Input:
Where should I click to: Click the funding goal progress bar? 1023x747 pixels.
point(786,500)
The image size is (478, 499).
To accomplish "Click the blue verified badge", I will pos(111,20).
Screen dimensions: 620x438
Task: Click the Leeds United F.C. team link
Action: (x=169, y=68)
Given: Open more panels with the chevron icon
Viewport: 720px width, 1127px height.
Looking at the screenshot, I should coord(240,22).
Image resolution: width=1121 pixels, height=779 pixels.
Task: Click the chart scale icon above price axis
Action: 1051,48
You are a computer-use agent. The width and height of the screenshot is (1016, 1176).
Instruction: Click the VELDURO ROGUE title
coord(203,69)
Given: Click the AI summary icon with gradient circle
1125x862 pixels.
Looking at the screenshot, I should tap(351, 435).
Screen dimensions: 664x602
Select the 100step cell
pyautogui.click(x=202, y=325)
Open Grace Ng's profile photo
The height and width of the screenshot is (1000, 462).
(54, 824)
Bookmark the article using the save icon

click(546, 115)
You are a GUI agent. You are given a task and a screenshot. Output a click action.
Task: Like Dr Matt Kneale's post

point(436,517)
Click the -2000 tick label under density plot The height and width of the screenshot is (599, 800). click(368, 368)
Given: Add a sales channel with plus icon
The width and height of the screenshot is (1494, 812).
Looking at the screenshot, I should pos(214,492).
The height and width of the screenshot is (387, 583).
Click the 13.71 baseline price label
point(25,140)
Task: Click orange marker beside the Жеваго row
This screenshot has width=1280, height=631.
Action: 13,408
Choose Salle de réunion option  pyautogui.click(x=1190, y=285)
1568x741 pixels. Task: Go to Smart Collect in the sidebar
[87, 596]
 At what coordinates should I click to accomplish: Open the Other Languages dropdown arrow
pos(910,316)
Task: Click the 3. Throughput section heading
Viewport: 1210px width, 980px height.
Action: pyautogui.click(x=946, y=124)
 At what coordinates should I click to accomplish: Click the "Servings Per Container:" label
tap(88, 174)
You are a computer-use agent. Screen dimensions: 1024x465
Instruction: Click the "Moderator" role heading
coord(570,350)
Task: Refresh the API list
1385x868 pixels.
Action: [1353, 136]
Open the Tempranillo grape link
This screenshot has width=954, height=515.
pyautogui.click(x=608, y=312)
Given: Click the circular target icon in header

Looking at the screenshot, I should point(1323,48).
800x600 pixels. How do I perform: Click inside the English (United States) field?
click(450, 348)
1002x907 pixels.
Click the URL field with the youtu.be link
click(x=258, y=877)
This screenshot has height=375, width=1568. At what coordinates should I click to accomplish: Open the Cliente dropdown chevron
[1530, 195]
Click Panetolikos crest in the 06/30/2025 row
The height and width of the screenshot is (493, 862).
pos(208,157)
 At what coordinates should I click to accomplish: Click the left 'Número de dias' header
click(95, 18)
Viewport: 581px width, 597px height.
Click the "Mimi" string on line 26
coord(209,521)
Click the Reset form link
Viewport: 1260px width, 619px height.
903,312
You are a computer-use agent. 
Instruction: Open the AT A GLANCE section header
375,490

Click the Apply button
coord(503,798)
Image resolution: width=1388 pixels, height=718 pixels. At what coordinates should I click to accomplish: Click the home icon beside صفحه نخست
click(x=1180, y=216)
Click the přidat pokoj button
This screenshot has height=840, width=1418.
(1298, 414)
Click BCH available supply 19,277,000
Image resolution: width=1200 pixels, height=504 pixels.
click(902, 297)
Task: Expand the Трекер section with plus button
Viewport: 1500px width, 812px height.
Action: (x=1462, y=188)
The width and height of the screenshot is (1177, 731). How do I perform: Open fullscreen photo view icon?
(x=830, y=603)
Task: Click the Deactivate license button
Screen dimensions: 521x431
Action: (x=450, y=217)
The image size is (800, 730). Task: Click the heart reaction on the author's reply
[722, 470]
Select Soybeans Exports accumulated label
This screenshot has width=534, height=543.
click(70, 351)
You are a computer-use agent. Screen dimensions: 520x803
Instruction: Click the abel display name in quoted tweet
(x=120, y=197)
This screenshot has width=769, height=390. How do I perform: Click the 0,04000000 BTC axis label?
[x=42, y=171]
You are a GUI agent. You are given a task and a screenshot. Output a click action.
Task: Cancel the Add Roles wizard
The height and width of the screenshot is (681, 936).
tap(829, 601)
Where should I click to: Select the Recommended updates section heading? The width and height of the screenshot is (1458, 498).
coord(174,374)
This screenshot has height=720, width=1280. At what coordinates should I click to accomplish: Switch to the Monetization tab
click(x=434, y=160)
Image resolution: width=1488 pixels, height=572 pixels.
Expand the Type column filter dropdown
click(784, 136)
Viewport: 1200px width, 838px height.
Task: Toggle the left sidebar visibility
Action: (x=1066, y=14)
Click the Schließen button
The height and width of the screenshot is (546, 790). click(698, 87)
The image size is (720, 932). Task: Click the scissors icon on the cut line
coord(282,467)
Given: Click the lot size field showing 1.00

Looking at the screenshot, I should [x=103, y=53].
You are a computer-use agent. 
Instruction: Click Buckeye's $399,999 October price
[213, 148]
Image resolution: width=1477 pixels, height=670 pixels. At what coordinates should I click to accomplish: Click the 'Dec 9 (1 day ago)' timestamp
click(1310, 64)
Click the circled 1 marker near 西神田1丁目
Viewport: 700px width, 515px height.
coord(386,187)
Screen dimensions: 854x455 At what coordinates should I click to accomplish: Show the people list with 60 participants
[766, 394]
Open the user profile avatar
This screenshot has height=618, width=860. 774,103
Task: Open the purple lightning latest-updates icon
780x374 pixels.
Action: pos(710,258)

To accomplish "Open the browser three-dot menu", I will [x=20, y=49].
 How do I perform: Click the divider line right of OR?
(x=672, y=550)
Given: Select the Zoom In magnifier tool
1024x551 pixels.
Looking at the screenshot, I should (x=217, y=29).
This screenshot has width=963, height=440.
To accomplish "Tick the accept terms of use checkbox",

What this task involves: Write out the full listing without altering anything.

Written answer:
Where should I click to: Click the funding goal progress bar? 1023x747 pixels.
point(786,500)
The image size is (478, 499).
To accomplish "Click the blue verified badge", I will pos(111,20).
Screen dimensions: 620x438
Task: Click the Leeds United F.C. team link
Action: (x=169, y=68)
Given: Open more panels with the chevron icon
Viewport: 720px width, 1127px height.
Looking at the screenshot, I should coord(240,22).
Image resolution: width=1121 pixels, height=779 pixels.
Task: Click the chart scale icon above price axis
Action: 1051,48
You are a computer-use agent. The width and height of the screenshot is (1016, 1176).
Instruction: Click the VELDURO ROGUE title
coord(203,69)
Given: Click the AI summary icon with gradient circle
1125x862 pixels.
Looking at the screenshot, I should tap(351, 435).
Screen dimensions: 664x602
Select the 100step cell
pyautogui.click(x=202, y=325)
Open Grace Ng's profile photo
The height and width of the screenshot is (1000, 462).
(54, 824)
Bookmark the article using the save icon

click(546, 115)
You are a GUI agent. You are given a task and a screenshot. Output a click action.
Task: Like Dr Matt Kneale's post

point(436,517)
Click the -2000 tick label under density plot The height and width of the screenshot is (599, 800). click(368, 368)
Given: Add a sales channel with plus icon
The width and height of the screenshot is (1494, 812).
Looking at the screenshot, I should pos(214,492).
The height and width of the screenshot is (387, 583).
Click the 13.71 baseline price label
point(25,140)
Task: Click orange marker beside the Жеваго row
This screenshot has width=1280, height=631.
Action: 13,408
Choose Salle de réunion option  pyautogui.click(x=1190, y=285)
1568x741 pixels. Task: Go to Smart Collect in the sidebar
[87, 596]
 At what coordinates should I click to accomplish: Open the Other Languages dropdown arrow
pos(910,316)
Task: Click the 3. Throughput section heading
Viewport: 1210px width, 980px height.
Action: pyautogui.click(x=946, y=124)
 At what coordinates should I click to accomplish: Click the "Servings Per Container:" label
tap(88, 174)
You are a computer-use agent. Screen dimensions: 1024x465
Instruction: Click the "Moderator" role heading
coord(570,350)
Task: Refresh the API list
1385x868 pixels.
Action: [1353, 136]
Open the Tempranillo grape link
This screenshot has width=954, height=515.
pyautogui.click(x=608, y=312)
Given: Click the circular target icon in header

Looking at the screenshot, I should point(1323,48).
800x600 pixels. How do I perform: Click inside the English (United States) field?
click(450, 348)
1002x907 pixels.
Click the URL field with the youtu.be link
click(x=258, y=877)
This screenshot has height=375, width=1568. At what coordinates should I click to accomplish: Open the Cliente dropdown chevron
[1530, 195]
Click Panetolikos crest in the 06/30/2025 row
The height and width of the screenshot is (493, 862).
pos(208,157)
 At what coordinates should I click to accomplish: Click the left 'Número de dias' header
click(95, 18)
Viewport: 581px width, 597px height.
Click the "Mimi" string on line 26
coord(209,521)
Click the Reset form link
Viewport: 1260px width, 619px height.
903,312
You are a computer-use agent. 
Instruction: Open the AT A GLANCE section header
375,490

Click the Apply button
coord(503,798)
Image resolution: width=1388 pixels, height=718 pixels. At what coordinates should I click to accomplish: Click the home icon beside صفحه نخست
click(x=1180, y=216)
Click the přidat pokoj button
This screenshot has height=840, width=1418.
(1298, 414)
Click BCH available supply 19,277,000
Image resolution: width=1200 pixels, height=504 pixels.
click(902, 297)
Task: Expand the Трекер section with plus button
Viewport: 1500px width, 812px height.
Action: (x=1462, y=188)
The width and height of the screenshot is (1177, 731). How do I perform: Open fullscreen photo view icon?
(x=830, y=603)
Task: Click the Deactivate license button
Screen dimensions: 521x431
Action: (x=450, y=217)
The image size is (800, 730). Task: Click the heart reaction on the author's reply
[722, 470]
Select Soybeans Exports accumulated label
This screenshot has width=534, height=543.
click(70, 351)
You are a computer-use agent. Screen dimensions: 520x803
Instruction: Click the abel display name in quoted tweet
(x=120, y=197)
This screenshot has width=769, height=390. How do I perform: Click the 0,04000000 BTC axis label?
[x=42, y=171]
You are a GUI agent. You are given a task and a screenshot. Output a click action.
Task: Cancel the Add Roles wizard
The height and width of the screenshot is (681, 936).
tap(829, 601)
Where should I click to: Select the Recommended updates section heading? The width and height of the screenshot is (1458, 498).
coord(174,374)
This screenshot has height=720, width=1280. At what coordinates should I click to accomplish: Switch to the Monetization tab
click(x=434, y=160)
Image resolution: width=1488 pixels, height=572 pixels.
Expand the Type column filter dropdown
click(784, 136)
Viewport: 1200px width, 838px height.
Task: Toggle the left sidebar visibility
Action: (x=1066, y=14)
Click the Schließen button
The height and width of the screenshot is (546, 790). click(698, 87)
The image size is (720, 932). Task: Click the scissors icon on the cut line
coord(282,467)
Given: Click the lot size field showing 1.00

Looking at the screenshot, I should [x=103, y=53].
You are a computer-use agent. 
Instruction: Click Buckeye's $399,999 October price
[213, 148]
Image resolution: width=1477 pixels, height=670 pixels. At what coordinates should I click to accomplish: Click the 'Dec 9 (1 day ago)' timestamp
click(1310, 64)
Click the circled 1 marker near 西神田1丁目
Viewport: 700px width, 515px height.
coord(386,187)
Screen dimensions: 854x455 At what coordinates should I click to accomplish: Show the people list with 60 participants
[766, 394]
Open the user profile avatar
This screenshot has height=618, width=860. 774,103
Task: Open the purple lightning latest-updates icon
780x374 pixels.
Action: pos(710,258)

To accomplish "Open the browser three-dot menu", I will [x=20, y=49].
 How do I perform: Click the divider line right of OR?
(x=672, y=550)
Given: Select the Zoom In magnifier tool
1024x551 pixels.
Looking at the screenshot, I should (x=217, y=29).
This screenshot has width=963, height=440.
To accomplish "Tick the accept terms of use checkbox",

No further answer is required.